Pandas allows you to import data from a wide range of data sources directly into a dataframe. These can be static files, such as CSV, TSV, fixed width files, Microsoft Excel, JSON, SAS and SPSS files, as well as a range of popular databases, such as MySQL, PostgreSQL and Google BigQuery. You can even scrape data directly from web pages into Pandas dataframes.
When importing data into Pandas dataframes, you can also save time and write less code by defining which columns to import, rename the columns, set their data types, define the index, and many other things. Here are some handy tips to help you.
To get started, create a new Jupyter notebook and load the Pandas library.

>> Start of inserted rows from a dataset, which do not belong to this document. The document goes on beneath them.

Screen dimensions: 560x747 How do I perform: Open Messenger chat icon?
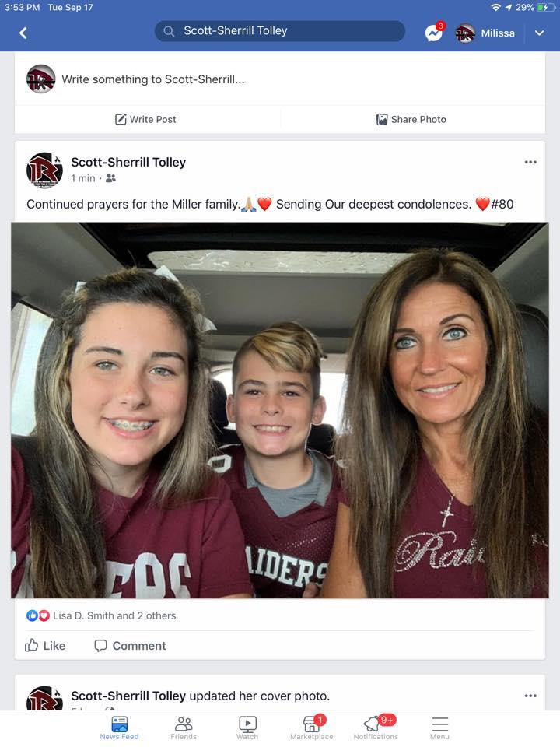[433, 33]
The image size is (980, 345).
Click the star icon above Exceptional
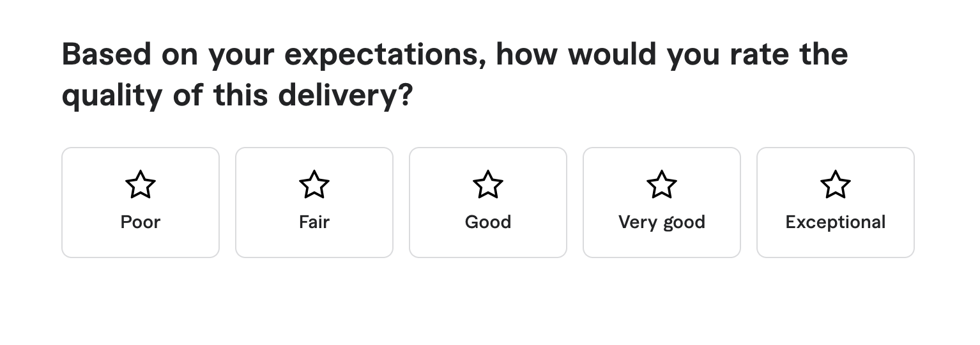[x=836, y=185]
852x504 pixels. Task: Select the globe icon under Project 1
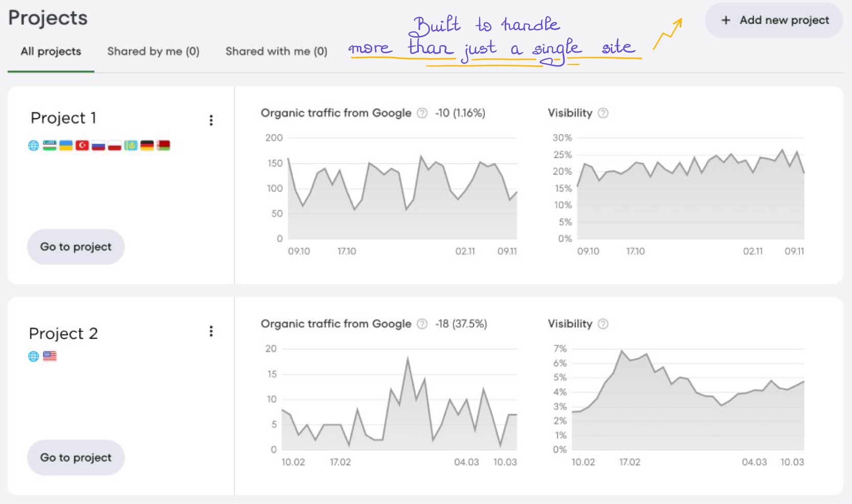[x=33, y=145]
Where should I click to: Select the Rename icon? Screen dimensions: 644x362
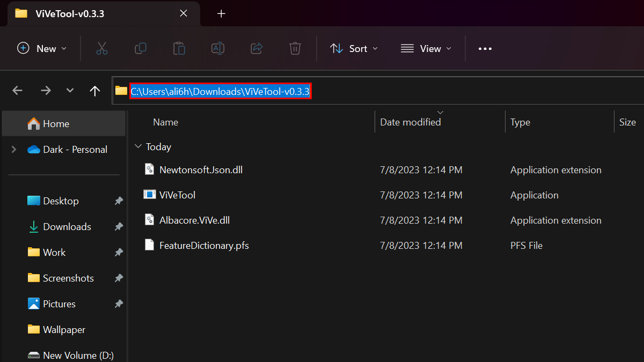(218, 48)
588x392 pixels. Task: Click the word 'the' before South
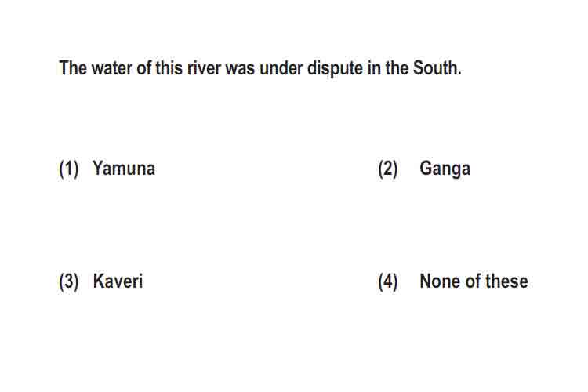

You’ll also need the Datetime package. When importing the Pandas package the convention is to use the command import pandas as pd
which allows you to call Pandas functions by prefixing them with pd.
instead of pandas.
.
import pandas as pd
import datetime as dt
Comma Separated Value or CSV files are likely to be the file format you encounter most commonly in data science. As the name suggests, these are simple text files in which the values are separated (usually) by commas. The data looks like this:
order,sku,quantity,price
1234,ABC1,10,9.99
1235,ABC2,3,19.99
1236,ABC3,2,29.99
To import a CSV file and put the contents into a Pandas dataframe we use the read_csv()
function, which is appended after calling the pd
object we created when we imported Pandas. The read_csv()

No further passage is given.